■ GIVEN DATA

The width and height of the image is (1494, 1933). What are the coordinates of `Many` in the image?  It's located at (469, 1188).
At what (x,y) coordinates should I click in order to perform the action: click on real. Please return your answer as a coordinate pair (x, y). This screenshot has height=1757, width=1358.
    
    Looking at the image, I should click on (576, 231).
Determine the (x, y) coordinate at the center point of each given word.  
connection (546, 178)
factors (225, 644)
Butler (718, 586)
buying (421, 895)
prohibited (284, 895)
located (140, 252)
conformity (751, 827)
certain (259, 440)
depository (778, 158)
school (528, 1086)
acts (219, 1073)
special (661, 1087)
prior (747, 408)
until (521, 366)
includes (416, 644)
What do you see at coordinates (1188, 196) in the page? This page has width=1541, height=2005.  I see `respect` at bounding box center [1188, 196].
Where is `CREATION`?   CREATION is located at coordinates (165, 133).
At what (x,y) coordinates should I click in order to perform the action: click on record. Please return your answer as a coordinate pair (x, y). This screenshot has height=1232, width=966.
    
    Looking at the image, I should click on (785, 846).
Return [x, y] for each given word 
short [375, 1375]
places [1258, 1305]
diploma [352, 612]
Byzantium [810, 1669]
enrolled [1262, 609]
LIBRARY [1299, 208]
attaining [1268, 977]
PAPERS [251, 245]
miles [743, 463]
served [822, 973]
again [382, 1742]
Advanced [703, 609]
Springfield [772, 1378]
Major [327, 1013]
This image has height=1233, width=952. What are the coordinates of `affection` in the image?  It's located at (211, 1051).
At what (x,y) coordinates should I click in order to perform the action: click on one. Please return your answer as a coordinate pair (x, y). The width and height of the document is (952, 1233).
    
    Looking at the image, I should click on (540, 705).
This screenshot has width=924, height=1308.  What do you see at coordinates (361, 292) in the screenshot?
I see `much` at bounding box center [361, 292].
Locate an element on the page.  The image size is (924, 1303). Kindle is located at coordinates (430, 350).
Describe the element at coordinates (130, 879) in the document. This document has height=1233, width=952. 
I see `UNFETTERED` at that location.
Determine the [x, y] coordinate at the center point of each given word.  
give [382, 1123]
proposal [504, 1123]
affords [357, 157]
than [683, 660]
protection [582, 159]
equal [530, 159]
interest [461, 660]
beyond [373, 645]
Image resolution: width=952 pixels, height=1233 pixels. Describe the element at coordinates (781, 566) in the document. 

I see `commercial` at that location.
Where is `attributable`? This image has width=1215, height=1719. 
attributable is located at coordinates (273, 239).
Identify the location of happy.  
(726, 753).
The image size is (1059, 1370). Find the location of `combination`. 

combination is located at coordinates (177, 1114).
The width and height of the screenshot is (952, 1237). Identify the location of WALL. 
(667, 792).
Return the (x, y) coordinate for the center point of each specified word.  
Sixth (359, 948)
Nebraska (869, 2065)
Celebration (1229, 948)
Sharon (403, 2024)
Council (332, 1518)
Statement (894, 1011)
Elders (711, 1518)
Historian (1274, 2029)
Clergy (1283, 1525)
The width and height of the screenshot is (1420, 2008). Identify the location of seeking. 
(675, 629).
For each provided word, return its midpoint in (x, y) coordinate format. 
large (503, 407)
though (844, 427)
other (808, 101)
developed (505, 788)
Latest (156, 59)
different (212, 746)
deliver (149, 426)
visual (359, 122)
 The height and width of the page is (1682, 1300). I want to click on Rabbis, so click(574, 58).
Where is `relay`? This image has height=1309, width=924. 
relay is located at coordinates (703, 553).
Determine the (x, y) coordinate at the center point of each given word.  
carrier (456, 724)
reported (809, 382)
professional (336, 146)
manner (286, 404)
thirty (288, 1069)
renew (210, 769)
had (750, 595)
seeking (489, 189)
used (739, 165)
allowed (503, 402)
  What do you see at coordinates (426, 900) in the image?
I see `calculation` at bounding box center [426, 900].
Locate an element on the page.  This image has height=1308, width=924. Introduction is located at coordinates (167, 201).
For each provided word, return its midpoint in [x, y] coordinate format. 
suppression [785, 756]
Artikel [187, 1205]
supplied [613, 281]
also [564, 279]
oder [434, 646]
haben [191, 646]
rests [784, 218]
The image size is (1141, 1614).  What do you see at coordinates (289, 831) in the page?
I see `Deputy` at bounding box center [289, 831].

■ GIVEN PROBLEM
Render every line of the records above as a Markdown table with two columns, Row and Line, numbering the rows in order and skipping blank lines.

■ FULL SOLUTION
| Row | Line |
|---|---|
| 1 | The width and height of the image is (1494, 1933). What are the coordinates of `Many` in the image?  It's located at (469, 1188). |
| 2 | At what (x,y) coordinates should I click in order to perform the action: click on real. Please return your answer as a coordinate pair (x, y). This screenshot has height=1757, width=1358. |
| 3 |     Looking at the image, I should click on (576, 231). |
| 4 | Determine the (x, y) coordinate at the center point of each given word.   |
| 5 | connection (546, 178) |
| 6 | factors (225, 644) |
| 7 | Butler (718, 586) |
| 8 | buying (421, 895) |
| 9 | prohibited (284, 895) |
| 10 | located (140, 252) |
| 11 | conformity (751, 827) |
| 12 | certain (259, 440) |
| 13 | depository (778, 158) |
| 14 | school (528, 1086) |
| 15 | acts (219, 1073) |
| 16 | special (661, 1087) |
| 17 | prior (747, 408) |
| 18 | until (521, 366) |
| 19 | includes (416, 644) |
| 20 | What do you see at coordinates (1188, 196) in the page? This page has width=1541, height=2005.  I see `respect` at bounding box center [1188, 196]. |
| 21 | Where is `CREATION`?   CREATION is located at coordinates (165, 133). |
| 22 | At what (x,y) coordinates should I click in order to perform the action: click on record. Please return your answer as a coordinate pair (x, y). This screenshot has height=1232, width=966. |
| 23 |     Looking at the image, I should click on (785, 846). |
| 24 | Return [x, y] for each given word  |
| 25 | short [375, 1375] |
| 26 | places [1258, 1305] |
| 27 | diploma [352, 612] |
| 28 | Byzantium [810, 1669] |
| 29 | enrolled [1262, 609] |
| 30 | LIBRARY [1299, 208] |
| 31 | attaining [1268, 977] |
| 32 | PAPERS [251, 245] |
| 33 | miles [743, 463] |
| 34 | served [822, 973] |
| 35 | again [382, 1742] |
| 36 | Advanced [703, 609] |
| 37 | Springfield [772, 1378] |
| 38 | Major [327, 1013] |
| 39 | This image has height=1233, width=952. What are the coordinates of `affection` in the image?  It's located at (211, 1051). |
| 40 | At what (x,y) coordinates should I click in order to perform the action: click on one. Please return your answer as a coordinate pair (x, y). The width and height of the document is (952, 1233). |
| 41 |     Looking at the image, I should click on (540, 705). |
| 42 | This screenshot has width=924, height=1308.  What do you see at coordinates (361, 292) in the screenshot? |
| 43 | I see `much` at bounding box center [361, 292]. |
| 44 | Locate an element on the page.  The image size is (924, 1303). Kindle is located at coordinates (430, 350). |
| 45 | Describe the element at coordinates (130, 879) in the document. This document has height=1233, width=952.  |
| 46 | I see `UNFETTERED` at that location. |
| 47 | Determine the [x, y] coordinate at the center point of each given word.   |
| 48 | give [382, 1123] |
| 49 | proposal [504, 1123] |
| 50 | affords [357, 157] |
| 51 | than [683, 660] |
| 52 | protection [582, 159] |
| 53 | equal [530, 159] |
| 54 | interest [461, 660] |
| 55 | beyond [373, 645] |
| 56 | Image resolution: width=952 pixels, height=1233 pixels. Describe the element at coordinates (781, 566) in the document.  |
| 57 | I see `commercial` at that location. |
| 58 | Where is `attributable`? This image has width=1215, height=1719.  |
| 59 | attributable is located at coordinates (273, 239). |
| 60 | Identify the location of happy.   |
| 61 | (726, 753). |
| 62 | The image size is (1059, 1370). Find the location of `combination`.  |
| 63 | combination is located at coordinates (177, 1114). |
| 64 | The width and height of the screenshot is (952, 1237). Identify the location of WALL.  |
| 65 | (667, 792). |
| 66 | Return the (x, y) coordinate for the center point of each specified word.   |
| 67 | Sixth (359, 948) |
| 68 | Nebraska (869, 2065) |
| 69 | Celebration (1229, 948) |
| 70 | Sharon (403, 2024) |
| 71 | Council (332, 1518) |
| 72 | Statement (894, 1011) |
| 73 | Elders (711, 1518) |
| 74 | Historian (1274, 2029) |
| 75 | Clergy (1283, 1525) |
| 76 | The width and height of the screenshot is (1420, 2008). Identify the location of seeking.  |
| 77 | (675, 629). |
| 78 | For each provided word, return its midpoint in (x, y) coordinate format.  |
| 79 | large (503, 407) |
| 80 | though (844, 427) |
| 81 | other (808, 101) |
| 82 | developed (505, 788) |
| 83 | Latest (156, 59) |
| 84 | different (212, 746) |
| 85 | deliver (149, 426) |
| 86 | visual (359, 122) |
| 87 |  The height and width of the page is (1682, 1300). I want to click on Rabbis, so click(574, 58). |
| 88 | Where is `relay`? This image has height=1309, width=924.  |
| 89 | relay is located at coordinates (703, 553). |
| 90 | Determine the (x, y) coordinate at the center point of each given word.   |
| 91 | carrier (456, 724) |
| 92 | reported (809, 382) |
| 93 | professional (336, 146) |
| 94 | manner (286, 404) |
| 95 | thirty (288, 1069) |
| 96 | renew (210, 769) |
| 97 | had (750, 595) |
| 98 | seeking (489, 189) |
| 99 | used (739, 165) |
| 100 | allowed (503, 402) |
| 101 |   What do you see at coordinates (426, 900) in the image? |
| 102 | I see `calculation` at bounding box center [426, 900]. |
| 103 | Locate an element on the page.  This image has height=1308, width=924. Introduction is located at coordinates (167, 201). |
| 104 | For each provided word, return its midpoint in [x, y] coordinate format.  |
| 105 | suppression [785, 756] |
| 106 | Artikel [187, 1205] |
| 107 | supplied [613, 281] |
| 108 | also [564, 279] |
| 109 | oder [434, 646] |
| 110 | haben [191, 646] |
| 111 | rests [784, 218] |
| 112 | The image size is (1141, 1614).  What do you see at coordinates (289, 831) in the page? |
| 113 | I see `Deputy` at bounding box center [289, 831]. |